Task statement: What you return must match the listing below exactly.

----------------

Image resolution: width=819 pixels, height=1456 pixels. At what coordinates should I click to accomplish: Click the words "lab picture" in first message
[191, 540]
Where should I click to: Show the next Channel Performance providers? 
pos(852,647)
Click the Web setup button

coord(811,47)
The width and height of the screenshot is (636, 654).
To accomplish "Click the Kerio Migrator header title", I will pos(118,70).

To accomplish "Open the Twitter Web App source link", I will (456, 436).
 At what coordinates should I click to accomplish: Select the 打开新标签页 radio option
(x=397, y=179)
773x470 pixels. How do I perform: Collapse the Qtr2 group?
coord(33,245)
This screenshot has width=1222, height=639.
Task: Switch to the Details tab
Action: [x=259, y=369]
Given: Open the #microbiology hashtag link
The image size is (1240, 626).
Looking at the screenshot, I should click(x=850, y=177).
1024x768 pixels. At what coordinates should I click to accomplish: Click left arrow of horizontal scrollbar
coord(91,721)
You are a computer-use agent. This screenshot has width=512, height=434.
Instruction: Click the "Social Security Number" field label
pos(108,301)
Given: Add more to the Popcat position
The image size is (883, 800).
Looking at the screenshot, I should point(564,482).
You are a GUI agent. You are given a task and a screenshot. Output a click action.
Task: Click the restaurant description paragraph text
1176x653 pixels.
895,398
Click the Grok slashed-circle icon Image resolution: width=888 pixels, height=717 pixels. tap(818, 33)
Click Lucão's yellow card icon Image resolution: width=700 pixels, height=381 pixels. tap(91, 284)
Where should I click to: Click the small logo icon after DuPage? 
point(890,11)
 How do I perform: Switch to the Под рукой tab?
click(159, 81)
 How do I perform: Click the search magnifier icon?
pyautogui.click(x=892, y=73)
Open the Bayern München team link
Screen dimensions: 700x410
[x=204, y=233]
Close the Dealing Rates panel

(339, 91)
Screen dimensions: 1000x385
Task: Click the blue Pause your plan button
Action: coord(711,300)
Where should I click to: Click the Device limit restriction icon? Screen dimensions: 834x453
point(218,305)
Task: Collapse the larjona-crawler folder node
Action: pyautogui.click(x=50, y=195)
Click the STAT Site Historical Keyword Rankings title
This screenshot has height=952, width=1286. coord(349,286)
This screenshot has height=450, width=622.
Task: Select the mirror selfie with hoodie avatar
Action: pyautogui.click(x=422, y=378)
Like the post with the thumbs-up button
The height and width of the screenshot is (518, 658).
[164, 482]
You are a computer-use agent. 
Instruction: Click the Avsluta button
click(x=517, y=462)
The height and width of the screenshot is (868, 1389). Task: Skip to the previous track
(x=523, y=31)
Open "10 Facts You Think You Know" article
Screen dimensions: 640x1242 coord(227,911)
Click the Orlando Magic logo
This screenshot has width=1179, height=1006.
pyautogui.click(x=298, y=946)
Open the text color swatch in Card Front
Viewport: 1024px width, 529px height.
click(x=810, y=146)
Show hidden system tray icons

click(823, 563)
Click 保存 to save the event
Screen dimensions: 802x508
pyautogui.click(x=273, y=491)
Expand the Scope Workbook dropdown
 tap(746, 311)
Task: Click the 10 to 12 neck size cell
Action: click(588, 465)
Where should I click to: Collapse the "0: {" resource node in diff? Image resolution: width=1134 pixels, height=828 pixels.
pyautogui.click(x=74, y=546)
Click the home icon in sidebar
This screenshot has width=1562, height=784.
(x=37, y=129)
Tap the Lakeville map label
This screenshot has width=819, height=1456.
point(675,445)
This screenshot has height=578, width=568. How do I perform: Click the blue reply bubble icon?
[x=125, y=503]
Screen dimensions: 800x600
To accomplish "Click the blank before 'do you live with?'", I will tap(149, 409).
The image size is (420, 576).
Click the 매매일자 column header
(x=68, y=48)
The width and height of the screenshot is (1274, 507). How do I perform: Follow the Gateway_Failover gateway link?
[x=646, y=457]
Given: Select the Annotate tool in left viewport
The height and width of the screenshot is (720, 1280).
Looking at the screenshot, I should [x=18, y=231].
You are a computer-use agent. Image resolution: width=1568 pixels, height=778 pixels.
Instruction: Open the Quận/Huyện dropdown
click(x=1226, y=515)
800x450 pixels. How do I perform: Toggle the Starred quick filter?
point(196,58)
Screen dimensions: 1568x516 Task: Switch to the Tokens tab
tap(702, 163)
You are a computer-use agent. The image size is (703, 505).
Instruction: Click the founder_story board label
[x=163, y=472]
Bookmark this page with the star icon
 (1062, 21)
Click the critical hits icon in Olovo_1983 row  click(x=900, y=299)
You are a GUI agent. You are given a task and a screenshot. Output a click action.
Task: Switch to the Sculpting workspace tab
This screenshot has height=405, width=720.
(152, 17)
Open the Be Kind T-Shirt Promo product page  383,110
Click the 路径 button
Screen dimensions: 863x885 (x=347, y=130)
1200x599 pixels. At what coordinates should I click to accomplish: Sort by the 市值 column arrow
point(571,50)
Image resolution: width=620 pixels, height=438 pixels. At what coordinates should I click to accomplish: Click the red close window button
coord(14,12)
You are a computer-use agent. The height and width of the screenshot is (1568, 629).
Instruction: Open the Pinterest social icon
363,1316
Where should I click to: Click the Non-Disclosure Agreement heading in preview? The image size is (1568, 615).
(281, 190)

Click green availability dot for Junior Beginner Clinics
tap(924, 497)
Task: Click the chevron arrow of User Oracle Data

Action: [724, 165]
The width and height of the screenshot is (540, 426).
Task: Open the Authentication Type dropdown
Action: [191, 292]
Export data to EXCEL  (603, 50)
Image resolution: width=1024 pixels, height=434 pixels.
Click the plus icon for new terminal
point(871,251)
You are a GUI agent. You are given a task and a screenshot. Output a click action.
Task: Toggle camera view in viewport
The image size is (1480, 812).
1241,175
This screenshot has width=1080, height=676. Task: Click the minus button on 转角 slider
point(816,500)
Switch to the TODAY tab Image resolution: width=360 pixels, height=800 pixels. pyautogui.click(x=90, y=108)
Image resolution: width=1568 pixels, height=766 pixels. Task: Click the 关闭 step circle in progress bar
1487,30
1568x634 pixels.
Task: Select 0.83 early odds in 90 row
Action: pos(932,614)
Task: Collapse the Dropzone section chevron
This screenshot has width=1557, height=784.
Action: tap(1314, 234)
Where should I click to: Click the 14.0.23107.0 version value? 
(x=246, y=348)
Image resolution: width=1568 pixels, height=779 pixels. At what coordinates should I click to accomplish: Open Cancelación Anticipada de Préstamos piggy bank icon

----------------

Task solution:
Image resolution: width=819 pixels, height=1456 pixels. At what coordinates should I click to accomplish: Click the words "lab picture" in first message
[191, 540]
Where should I click to: Show the next Channel Performance providers? 
pos(852,647)
Click the Web setup button

coord(811,47)
The width and height of the screenshot is (636, 654).
To accomplish "Click the Kerio Migrator header title", I will pos(118,70).

To accomplish "Open the Twitter Web App source link", I will (456, 436).
 At what coordinates should I click to accomplish: Select the 打开新标签页 radio option
(x=397, y=179)
773x470 pixels. How do I perform: Collapse the Qtr2 group?
coord(33,245)
This screenshot has width=1222, height=639.
Task: Switch to the Details tab
Action: [x=259, y=369]
Given: Open the #microbiology hashtag link
The image size is (1240, 626).
Looking at the screenshot, I should click(x=850, y=177).
1024x768 pixels. At what coordinates should I click to accomplish: Click left arrow of horizontal scrollbar
coord(91,721)
You are a computer-use agent. This screenshot has width=512, height=434.
Instruction: Click the "Social Security Number" field label
pos(108,301)
Given: Add more to the Popcat position
The image size is (883, 800).
Looking at the screenshot, I should point(564,482).
You are a GUI agent. You are given a task and a screenshot. Output a click action.
Task: Click the restaurant description paragraph text
1176x653 pixels.
895,398
Click the Grok slashed-circle icon Image resolution: width=888 pixels, height=717 pixels. tap(818, 33)
Click Lucão's yellow card icon Image resolution: width=700 pixels, height=381 pixels. tap(91, 284)
Where should I click to: Click the small logo icon after DuPage? 
point(890,11)
 How do I perform: Switch to the Под рукой tab?
click(159, 81)
 How do I perform: Click the search magnifier icon?
pyautogui.click(x=892, y=73)
Open the Bayern München team link
Screen dimensions: 700x410
[x=204, y=233]
Close the Dealing Rates panel

(339, 91)
Screen dimensions: 1000x385
Task: Click the blue Pause your plan button
Action: coord(711,300)
Where should I click to: Click the Device limit restriction icon? Screen dimensions: 834x453
point(218,305)
Task: Collapse the larjona-crawler folder node
Action: pyautogui.click(x=50, y=195)
Click the STAT Site Historical Keyword Rankings title
This screenshot has height=952, width=1286. coord(349,286)
This screenshot has height=450, width=622.
Task: Select the mirror selfie with hoodie avatar
Action: pyautogui.click(x=422, y=378)
Like the post with the thumbs-up button
The height and width of the screenshot is (518, 658).
[164, 482]
You are a computer-use agent. 
Instruction: Click the Avsluta button
click(x=517, y=462)
The height and width of the screenshot is (868, 1389). Task: Skip to the previous track
(x=523, y=31)
Open "10 Facts You Think You Know" article
Screen dimensions: 640x1242 coord(227,911)
Click the Orlando Magic logo
This screenshot has width=1179, height=1006.
pyautogui.click(x=298, y=946)
Open the text color swatch in Card Front
Viewport: 1024px width, 529px height.
click(x=810, y=146)
Show hidden system tray icons

click(823, 563)
Click 保存 to save the event
Screen dimensions: 802x508
pyautogui.click(x=273, y=491)
Expand the Scope Workbook dropdown
 tap(746, 311)
Task: Click the 10 to 12 neck size cell
Action: click(588, 465)
Where should I click to: Collapse the "0: {" resource node in diff? Image resolution: width=1134 pixels, height=828 pixels.
pyautogui.click(x=74, y=546)
Click the home icon in sidebar
This screenshot has width=1562, height=784.
(x=37, y=129)
Tap the Lakeville map label
This screenshot has width=819, height=1456.
point(675,445)
This screenshot has height=578, width=568. How do I perform: Click the blue reply bubble icon?
[x=125, y=503]
Screen dimensions: 800x600
To accomplish "Click the blank before 'do you live with?'", I will tap(149, 409).
The image size is (420, 576).
Click the 매매일자 column header
(x=68, y=48)
The width and height of the screenshot is (1274, 507). How do I perform: Follow the Gateway_Failover gateway link?
[x=646, y=457]
Given: Select the Annotate tool in left viewport
The height and width of the screenshot is (720, 1280).
Looking at the screenshot, I should [x=18, y=231].
You are a computer-use agent. Image resolution: width=1568 pixels, height=778 pixels.
Instruction: Open the Quận/Huyện dropdown
click(x=1226, y=515)
800x450 pixels. How do I perform: Toggle the Starred quick filter?
point(196,58)
Screen dimensions: 1568x516 Task: Switch to the Tokens tab
tap(702, 163)
You are a computer-use agent. The image size is (703, 505).
Instruction: Click the founder_story board label
[x=163, y=472]
Bookmark this page with the star icon
 (1062, 21)
Click the critical hits icon in Olovo_1983 row  click(x=900, y=299)
You are a GUI agent. You are given a task and a screenshot. Output a click action.
Task: Switch to the Sculpting workspace tab
This screenshot has height=405, width=720.
(152, 17)
Open the Be Kind T-Shirt Promo product page  383,110
Click the 路径 button
Screen dimensions: 863x885 (x=347, y=130)
1200x599 pixels. At what coordinates should I click to accomplish: Sort by the 市值 column arrow
point(571,50)
Image resolution: width=620 pixels, height=438 pixels. At what coordinates should I click to accomplish: Click the red close window button
coord(14,12)
You are a computer-use agent. The height and width of the screenshot is (1568, 629).
Instruction: Open the Pinterest social icon
363,1316
Where should I click to: Click the Non-Disclosure Agreement heading in preview? The image size is (1568, 615).
(281, 190)

Click green availability dot for Junior Beginner Clinics
tap(924, 497)
Task: Click the chevron arrow of User Oracle Data

Action: [724, 165]
The width and height of the screenshot is (540, 426).
Task: Open the Authentication Type dropdown
Action: [191, 292]
Export data to EXCEL  (603, 50)
Image resolution: width=1024 pixels, height=434 pixels.
Click the plus icon for new terminal
point(871,251)
You are a GUI agent. You are given a task and a screenshot. Output a click action.
Task: Toggle camera view in viewport
The image size is (1480, 812).
1241,175
This screenshot has width=1080, height=676. Task: Click the minus button on 转角 slider
point(816,500)
Switch to the TODAY tab Image resolution: width=360 pixels, height=800 pixels. pyautogui.click(x=90, y=108)
Image resolution: width=1568 pixels, height=766 pixels. Task: Click the 关闭 step circle in progress bar
1487,30
1568x634 pixels.
Task: Select 0.83 early odds in 90 row
Action: pos(932,614)
Task: Collapse the Dropzone section chevron
This screenshot has width=1557, height=784.
Action: tap(1314, 234)
Where should I click to: Click the 14.0.23107.0 version value? 
(x=246, y=348)
Image resolution: width=1568 pixels, height=779 pixels. At what coordinates should I click to accomplish: Open Cancelación Anticipada de Préstamos piggy bank icon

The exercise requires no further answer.